O que fazer
Prossiga a notícia sobre a reavaliação das urgências hospitalares, começando logo após a sua última frase.

Texto de estudo
· · · · · · ·

Governo quer reavaliar urgências dos hospitais em 2020

A ministra da Saúde garante que não se trata de "fechar serviços" mas sim "falar verdade". Marta Temido fala "no maior reforço na dotação orçamental" da história do SNS e promete atribuir "equipa médica a 200 mil famílias.

Questionada pelo PCP sobre os problemas nas urgências hospitalares, a ministra da Saúde afirmou que a organização das urgências pediátricas e de todas as urgências "tem de ser reanalisadas em 2020 para responderem melhor à população"

"São também os profissionais que o referem: é a necessidade de revisão de uma rede que já não é revista há vários anos, é a necessidade de responder melhor à população, é a necessidade de ser mais eficiente na prestação de serviços, é a necessidade de ter mais qualidade nas respostas. Isso não é fechar serviços, é falar verdade", sublinhou Marta Temido.

Durante o debate, a ministra foi também interpelada sobre os recentes casos de agressão a profissionais de saúde, tendo considerado "fake new" a notícia sobre aulas de defesa pessoal a estes profissionais. Marta Temido considerou que não se deve desvalorizar a violência contra estes profissionais" mas avisou que o Ministério "não poderá alinhar em qualquer comentário ou medida que não considere devida tendo em conta estes episódios".

· · · · · · ·

Material fornecido
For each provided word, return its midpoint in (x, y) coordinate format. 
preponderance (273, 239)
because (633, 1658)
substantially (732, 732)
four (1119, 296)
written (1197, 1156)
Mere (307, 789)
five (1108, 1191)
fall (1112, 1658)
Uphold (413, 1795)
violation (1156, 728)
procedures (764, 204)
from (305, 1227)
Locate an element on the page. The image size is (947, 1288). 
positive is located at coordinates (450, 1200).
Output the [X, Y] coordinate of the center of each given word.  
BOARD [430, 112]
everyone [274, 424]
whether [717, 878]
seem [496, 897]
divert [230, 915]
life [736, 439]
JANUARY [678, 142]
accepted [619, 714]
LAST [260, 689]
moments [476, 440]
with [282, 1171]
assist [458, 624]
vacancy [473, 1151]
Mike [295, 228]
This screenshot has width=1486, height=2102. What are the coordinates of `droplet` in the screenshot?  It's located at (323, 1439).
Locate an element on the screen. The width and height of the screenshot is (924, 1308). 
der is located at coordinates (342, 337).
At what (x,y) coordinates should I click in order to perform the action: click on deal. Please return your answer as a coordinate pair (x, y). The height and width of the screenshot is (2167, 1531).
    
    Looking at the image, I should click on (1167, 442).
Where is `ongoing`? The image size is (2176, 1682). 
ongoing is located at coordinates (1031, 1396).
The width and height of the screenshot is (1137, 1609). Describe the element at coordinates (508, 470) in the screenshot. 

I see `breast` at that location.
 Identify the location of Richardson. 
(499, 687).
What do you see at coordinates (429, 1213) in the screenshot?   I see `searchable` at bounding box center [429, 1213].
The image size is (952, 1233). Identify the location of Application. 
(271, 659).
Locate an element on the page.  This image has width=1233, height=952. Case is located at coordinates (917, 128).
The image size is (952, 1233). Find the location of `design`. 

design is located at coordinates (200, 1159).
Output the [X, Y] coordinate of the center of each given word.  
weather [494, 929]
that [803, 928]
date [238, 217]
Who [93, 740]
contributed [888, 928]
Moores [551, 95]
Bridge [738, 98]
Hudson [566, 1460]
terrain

· · · · · · ·

Resposta
Na leitura de Marta Temido, "é crucial" que o Orçamento seja aprovado porque este "é provavelmente o melhor dos últimos 20 anos", e regista para o SNS "o maior reforço na dotação orçamental da sua história".

Neste ano de 2020, o Governo pretende atribuir equipa médica a 200 mil famílias este ano.

Numa alusão à mensagem de Ano Novo do Presidente da República, a ministra da Saúde afirmou que "A responsabilidade de perceber que não fica tudo feito, de que será sempre preciso bem mais do que um Orçamento do Estado para modernizar o SNS. Ou como disse recentemente o Presidente da República, nos cumprimentos de Natal, a exigência é uma sentinela que não pode dormir", disse Marta Temido.

"Acima de tudo a responsabilidade de perceber, também em matéria orçamental, quem vota contra o reforço do SNS", referiu numa referência aos partidos de centro e direita.